Martin Mayongo is a potter in this true sense and produces pieces in a clean, earthy style that fully reflect their Earth origins. At the Country Craft Market on 22 December, he demonstrated one of the more recent decorating processes that he has adopted, to add that extra touch to his elegant yet traditional work.
Martin is know at the Country Market for his large vases, plates and other utility pieces. He makes much skilful use of sawdust firing, producing pots with smoky brown colours that seem to be his signature.
His skill is obvious, reflected in the high standard of his work. While giving a rustic feel, these pieces are finished to perfection and are a remarkable blend of tradition and refinement. Above all, their ethnic and sometime stylised forms and designs capture the essence of Africa while still blending well into any décor style.
Martin is a cheerful person whose ready smile welcomes every visitor to his stall. He began his business, Yongo's Pottery in 1997, after working for other potters for 14 years Since that venture into independence, he has developed his own, unmistakable style.

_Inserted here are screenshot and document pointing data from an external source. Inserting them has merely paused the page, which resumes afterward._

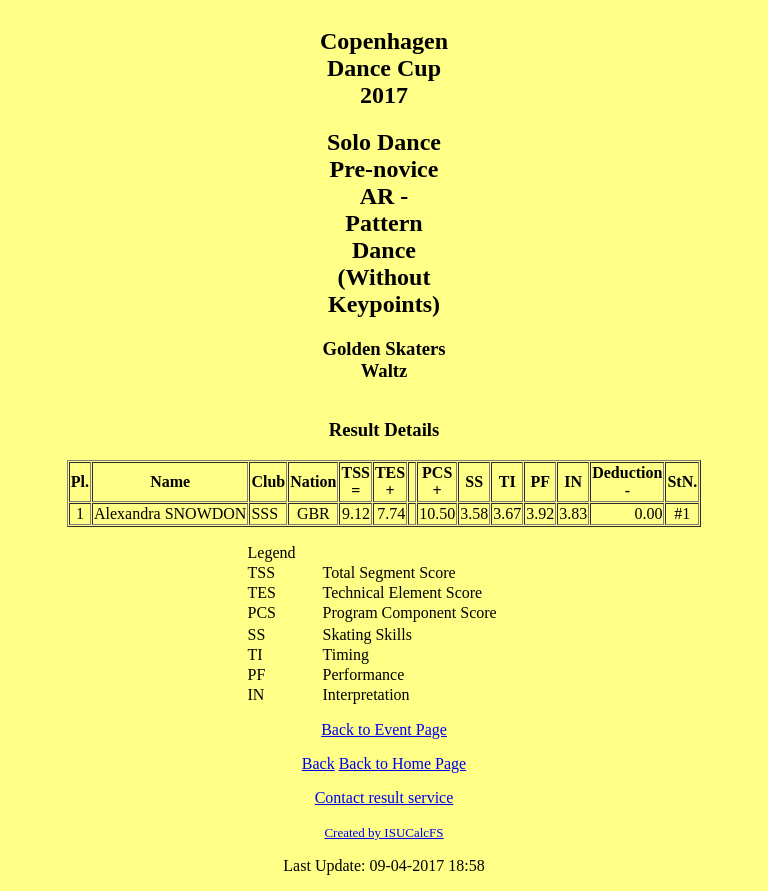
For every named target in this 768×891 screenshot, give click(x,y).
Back (318, 763)
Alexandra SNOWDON (170, 513)
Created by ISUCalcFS (383, 832)
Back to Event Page (384, 729)
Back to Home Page (403, 763)
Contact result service (384, 797)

His sawdust fired pots vary from small to very big, and are indeed his speciality. Apart from their obvious uses as vases and plant pots, the decorative versions are quite simply objet d'art for the mantelpiece or coffee table. These include a variety of large plates and platters. The decoration of his pottery includes the use of beads that add both colour and tradition. He integrates these two crafts, pottery and beadwork, with a subtle touch. The result is simple beauty, with no flamboyance.
Martin invited all visitors to the Country Craft Market on 22 December, to visit his stall and see him at work on decorating his pots. And many also measured up one of his pots for thier Christmas stockings, to put a real taste of Africa into Christmas.